Which creates a blank filesystem with no network or device access and only bind mount the specified files.Unfortunately TemporaryFileSystem require running as a system instance of the service manager rather than per-user instance, so that will generally mean running as root (hence sudo). One approach is to create a suid binary that does the same without needing sudo.
[1] https://www.freedesktop.org/software/systemd/man/latest/syst...
[2] https://www.freedesktop.org/software/systemd/man/latest/syst...

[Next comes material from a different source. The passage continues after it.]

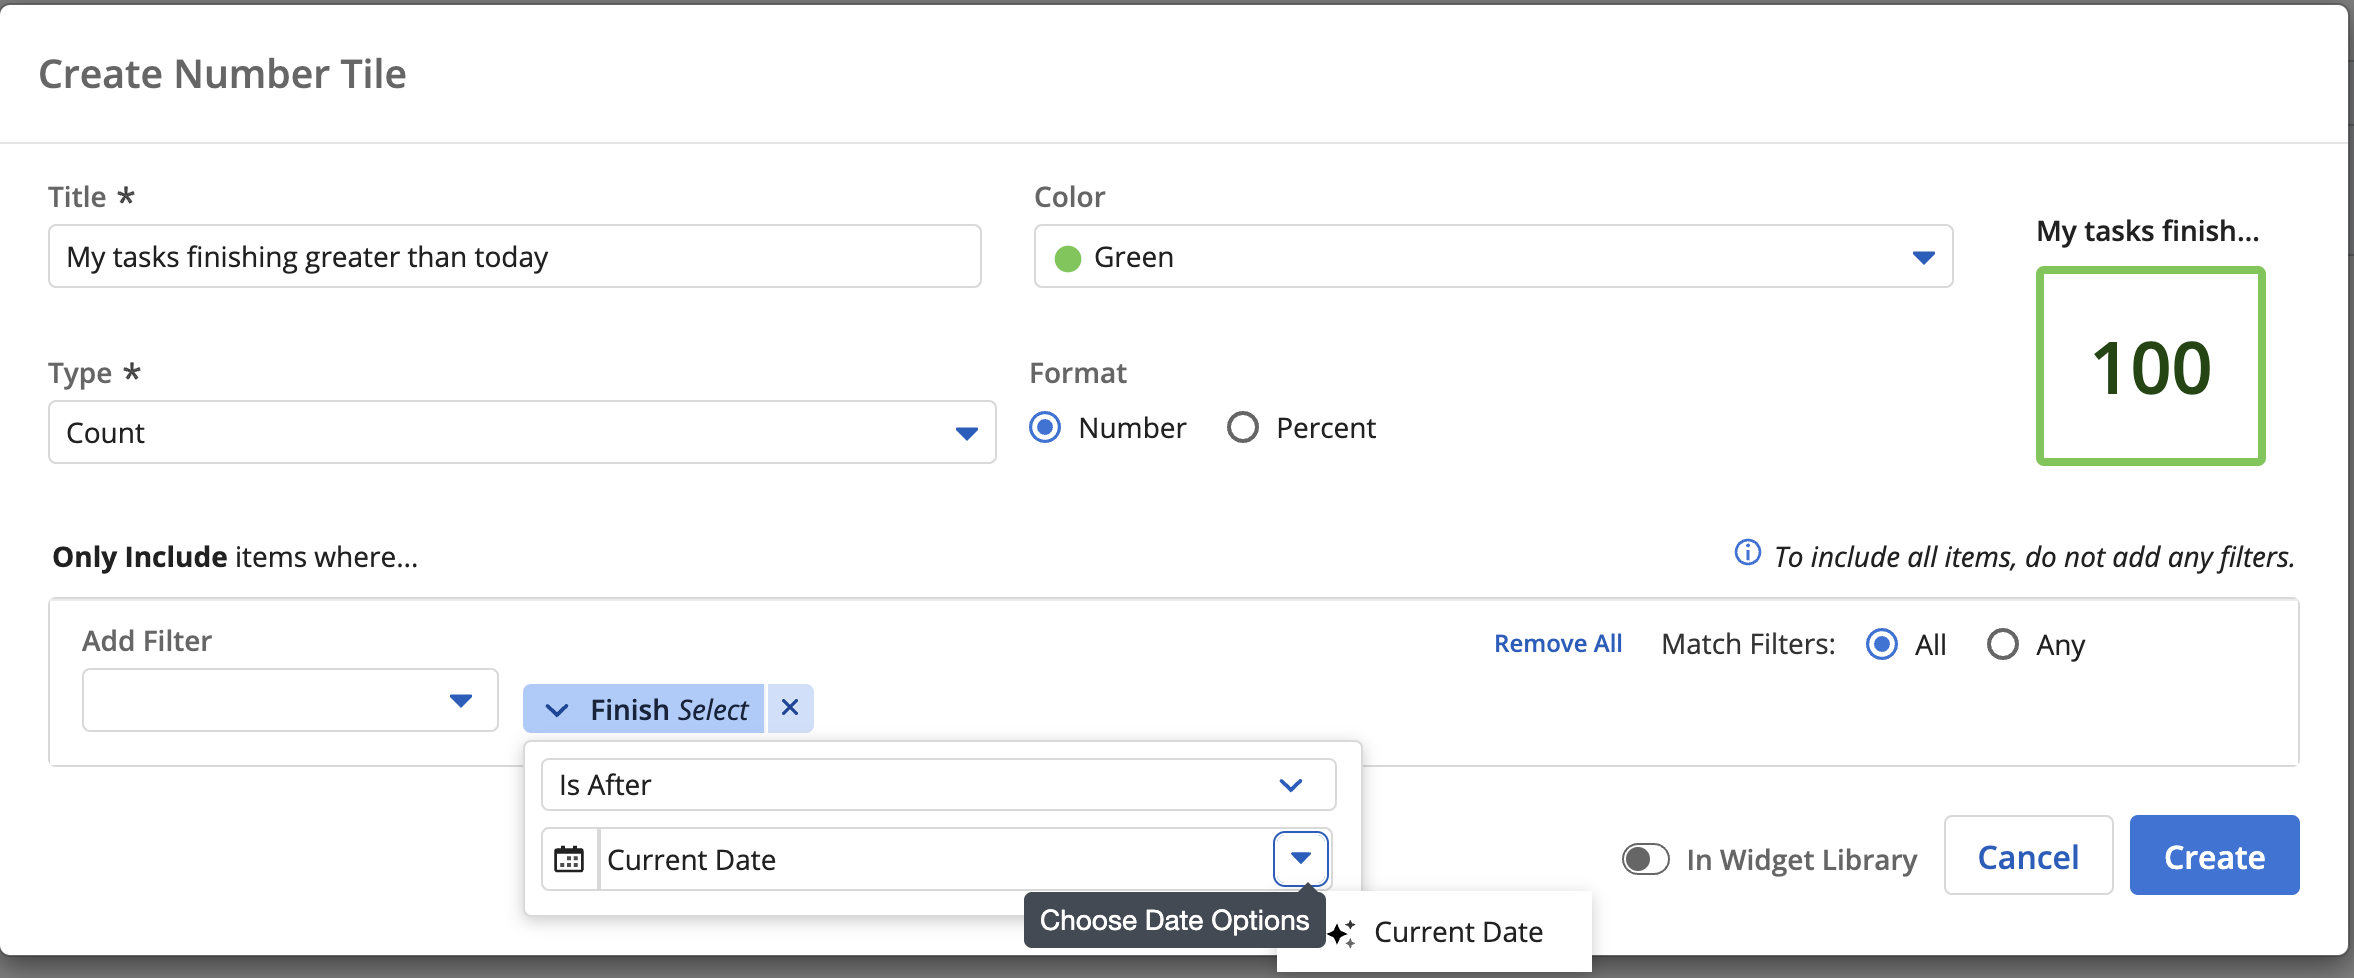Click the green dot in Color field

[x=1068, y=258]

You could also use bubblewrap [3] pretty similarly, and may not need to use sudo if unprivileged user namespaces are allowed by your kernel.
#!/bin/sh
cwd="$(pwd -P)"
bwrap --new-session --die-with-parent \
--tmpfs /tmp \
--ro-bind-try /bin /bin \
--ro-bind-try /sbin /sbin \
--ro-bind-try /usr/bin /usr/bin \
--ro-bind-try /usr/sbin /usr/sbin \
--ro-bind-try /lib /lib \
--ro-bind-try /lib64 /lib64 \
--ro-bind-try /usr/lib /usr/lib \
--ro-bind-try /usr/lib64 /usr/lib64 \
--ro-bind-try /usr/libexec /usr/libexec \
--bind "$cwd" "$cwd" \
--dev-bind /dev/null /dev/null \
--dev-bind /dev/zero /dev/zero \
--dev-bind /dev/random /dev/random \
--unshare-net \
--unshare-ipc \
--cap-drop ALL \
--chdir "$cwd" \
"$@"
[3] https://github.com/containers/bubblewrap
homebrewer|11 months ago
It might also be helpful to just use --unshare-all, and then whitelist things you actually need (--share-net, etc).